---------- PASSAGE GIVEN ----------
At the age of 35, I have decided to move with my family to Nepal. This means starting a new life in a region that initially inspired me to decide to work with those living in the poorest parts of the rural Himalayas. While an enormous personal decision, this move is also possibly the easiest in my life. First, it means that my wife, who is Nepalese-born of Tibetan background, is able to move back to her native land. But it also means that my two Swiss-born children, aged 6 and 3, will have a chance to know the country which has so shaped the lives of their parents.

Ever since arriving in the Himalayas as a back-packing student from Switzerland nearly two decades ago, I have lived and breathed the culture of Nepal and Tibet. I was taking a gap year before returning to study Sanskrit and Asian Studies at Lausanne University. What struck me was the richness and sheer energy of the culture; I was mesmerised by the constant joy of these people who managed with so few material possessions.
----------
• [WHAT TO WORK ON]:
a – Translate this sentence from the passage about moving to Nepal into French: "I was taking a gap year before returning to study Sanskrit and Asian Studies at Lausanne University."
b – Carry on the passage about moving to Nepal, picking up right after its final sentence.
---------- DATASET ROWS ----------
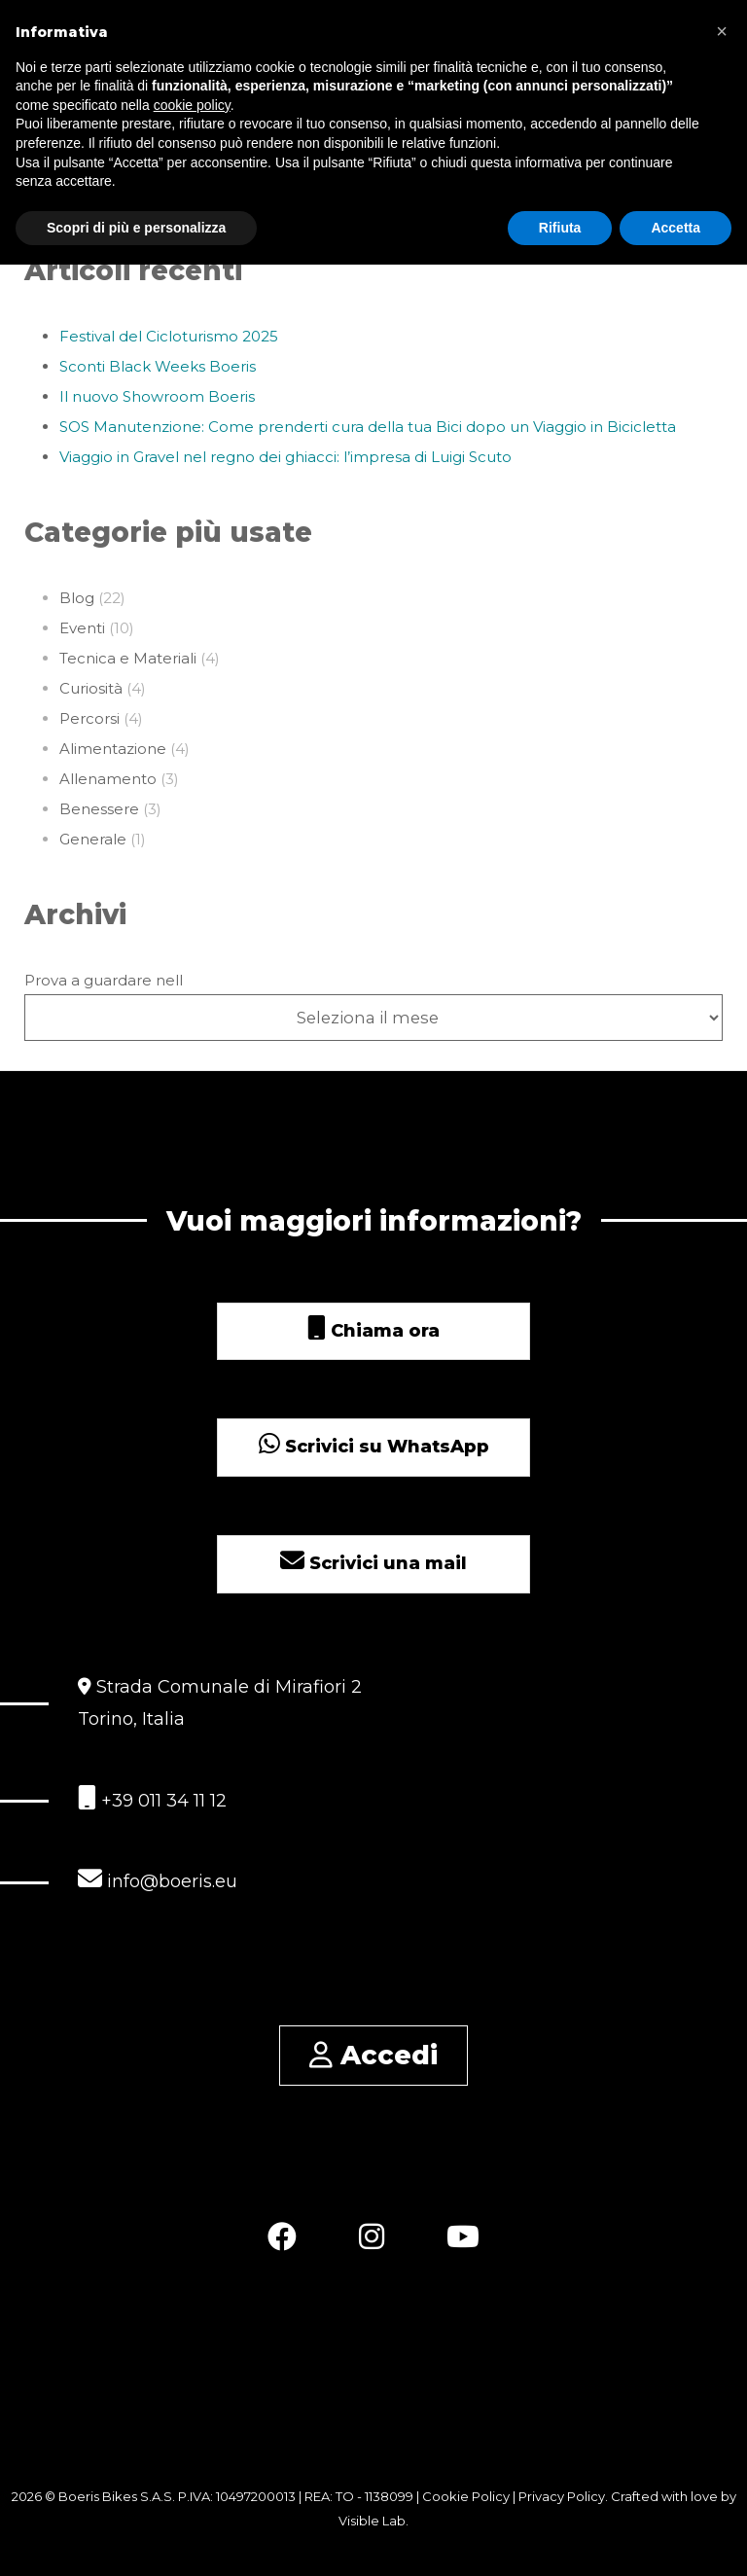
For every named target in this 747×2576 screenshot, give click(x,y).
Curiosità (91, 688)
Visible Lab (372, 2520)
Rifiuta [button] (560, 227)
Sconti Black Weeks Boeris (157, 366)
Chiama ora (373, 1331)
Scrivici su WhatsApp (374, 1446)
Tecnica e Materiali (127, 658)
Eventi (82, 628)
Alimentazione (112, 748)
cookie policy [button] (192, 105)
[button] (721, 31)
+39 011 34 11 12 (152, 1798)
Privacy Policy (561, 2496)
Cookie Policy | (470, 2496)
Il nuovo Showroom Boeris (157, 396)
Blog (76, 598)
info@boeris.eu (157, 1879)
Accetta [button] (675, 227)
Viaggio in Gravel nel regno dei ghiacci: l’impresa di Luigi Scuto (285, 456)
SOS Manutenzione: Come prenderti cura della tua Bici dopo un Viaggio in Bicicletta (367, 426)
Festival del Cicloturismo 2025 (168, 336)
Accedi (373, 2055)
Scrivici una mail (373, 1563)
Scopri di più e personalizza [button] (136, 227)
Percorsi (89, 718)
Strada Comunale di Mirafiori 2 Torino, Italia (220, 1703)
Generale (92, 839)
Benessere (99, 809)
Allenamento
----------
• [ANSWERS PER TASK]:
a – Je prenais une année de césure avant de reprendre mes études de sanskrit et d'études asiatiques à l'Université de Lausanne.

b –
This first visit to Nepal changed my view of the world. I became inspired to tackle poverty and social injustice. Like any young person, I wanted to make a difference. I just needed to learn how. Eight years later, I did precisely that. As a Buddhist, I had travelled already extensively throughout the Himalayas, mainly in Tibet. It was also where I met my wife. Together with a group of friends, all enthusiastic about the region, we were approached to help with two projects. One was to build a school in Tibet and the other to support a group of nuns in Nepal. We set up an NGO and chose the name Norlha, which means ‘Providence’ in Tibetan.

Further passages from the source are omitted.